# Research

I have contributed to several different fields while doing the PhD. My research interests can best be described as applied machine learning and data mining. Refer to my list of publications for more details about the research works that are briefly highlighted on this webpage.

## Subset Selection

There are an ever increasing number of applications that are generating massive amounts of data that is of high dimensionality. Unfortunately, not all of the features in the data informative or meaningful and we are completely unaware of which features are meaningful. My research in subset selection has focused on the development of algorithms that can: (a) scale to massive data sets to meet todays needs, (b) infer on how many features carry information on being ranked as important, and (c) be performed independently of classifier optimization . I developed a *Neyman-Pearson Feature Selection* (NPFS) that achieves these tasks (see GitHub for the code and examples). My ongoing research focuses on sequential learning algorithms for subset selection that do not need to consider the entire feature set at any given round, which is particularly useful if your software programs cannot evaluate the entire feature set at the same time.

## Concept Drift and Class Imbalance

Two of the more common assumptions that applied machine learning researchers make is that: (1) the training & testing data are sampled from a fixed – albeit unknown – probability distribution, and (2) there are an equal number of samples from all classes. The former is referred to as *concept drift* (a.k.a. learning in non-stationary environments) when new data are presented over times, and the latter is known as *class imbalance*. I developed Learn++.NIE and Learn++.CDS, both classifier ensembles, for explicitly addressing these problem jointly, which has been largely understudied in the literature. I have demonstrated that these approaches are quite useful in practice and they beat the state-of-the-art algorithms in terms of statistics that are not a simple error calculation (see this paper).

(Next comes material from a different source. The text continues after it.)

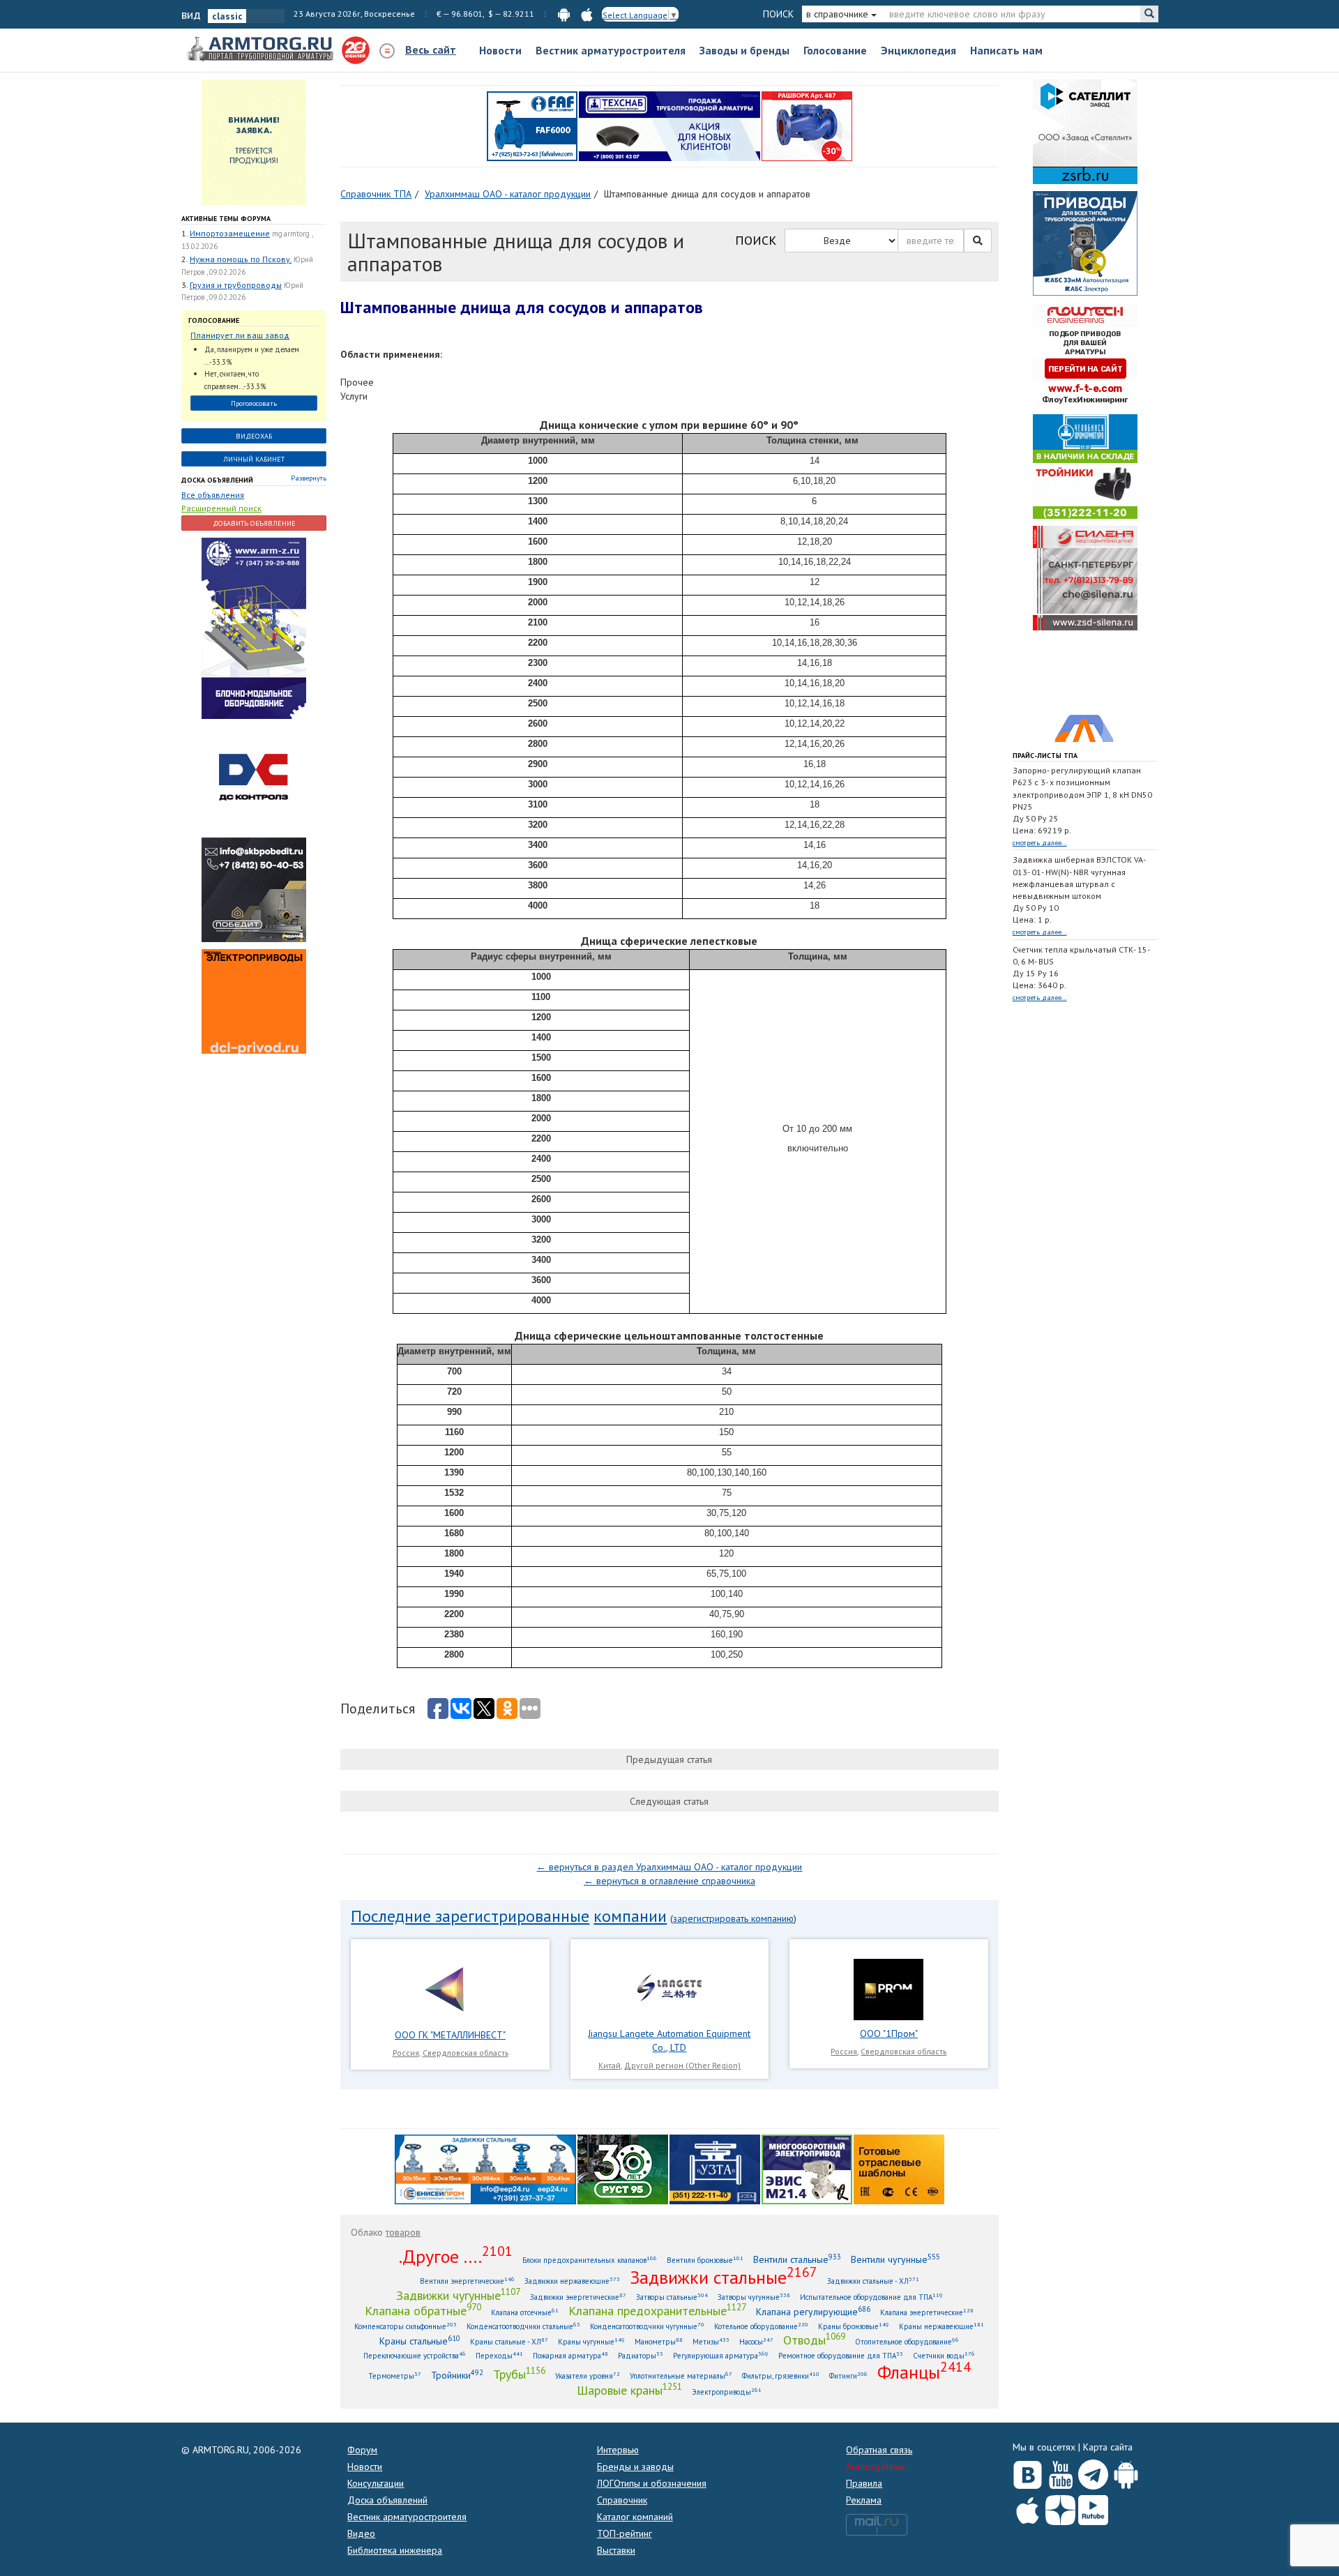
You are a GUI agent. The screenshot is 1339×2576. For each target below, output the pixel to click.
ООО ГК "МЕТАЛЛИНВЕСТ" (450, 2035)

I have also studied the problem of semi-supervised and transductive learning with concept drift present in a data stream. My algorithms leverage unlabeled data to tune the weights of classifiers for prediction. This form of data-drive decision making proved superior to state-of-the-art algorithms. I have also leveraged theory with practice on determining how we choose to weight a classifier in data streams with concept drift.

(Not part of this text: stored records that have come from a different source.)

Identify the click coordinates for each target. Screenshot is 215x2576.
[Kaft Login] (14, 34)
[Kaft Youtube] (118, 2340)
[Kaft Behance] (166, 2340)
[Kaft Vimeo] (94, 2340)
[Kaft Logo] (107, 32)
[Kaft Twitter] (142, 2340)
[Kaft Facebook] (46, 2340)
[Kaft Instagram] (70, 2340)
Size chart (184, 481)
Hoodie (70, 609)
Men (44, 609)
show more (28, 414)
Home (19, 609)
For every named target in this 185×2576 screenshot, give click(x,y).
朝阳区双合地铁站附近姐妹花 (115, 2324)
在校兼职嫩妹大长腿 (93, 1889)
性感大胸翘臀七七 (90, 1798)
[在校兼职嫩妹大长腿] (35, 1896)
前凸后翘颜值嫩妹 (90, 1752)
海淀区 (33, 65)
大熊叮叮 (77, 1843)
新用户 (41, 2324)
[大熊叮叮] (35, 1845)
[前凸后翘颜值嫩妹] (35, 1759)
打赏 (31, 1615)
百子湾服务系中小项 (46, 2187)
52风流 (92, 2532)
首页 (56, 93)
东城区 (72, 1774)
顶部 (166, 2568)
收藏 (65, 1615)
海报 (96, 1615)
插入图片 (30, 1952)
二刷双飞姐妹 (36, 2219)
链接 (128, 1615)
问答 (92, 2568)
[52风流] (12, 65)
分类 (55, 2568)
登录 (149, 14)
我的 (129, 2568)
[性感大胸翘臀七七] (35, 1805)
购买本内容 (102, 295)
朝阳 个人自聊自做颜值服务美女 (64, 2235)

I have released a Matlab toolbox on GitHub for incremental learning algorithms.

## Comparative Metagenomics

Metagenomics is the study of genetic material obtained directly from an environmental sample, which means that everything is sequenced from a sample (i.e., all of the organisms). Note that this differs from traditional genomics in that a single genome is generally sequenced. I have applied my expertise in subset selection on metagenomic data to help microbial ecologist determine the protein families or organisms that best differentiate between multiple phenotypes in a study. I have worked with Calvin Morrison to implement subset selection algorithms in QIIME, which is a heavily used analysis tool in microbial ecology.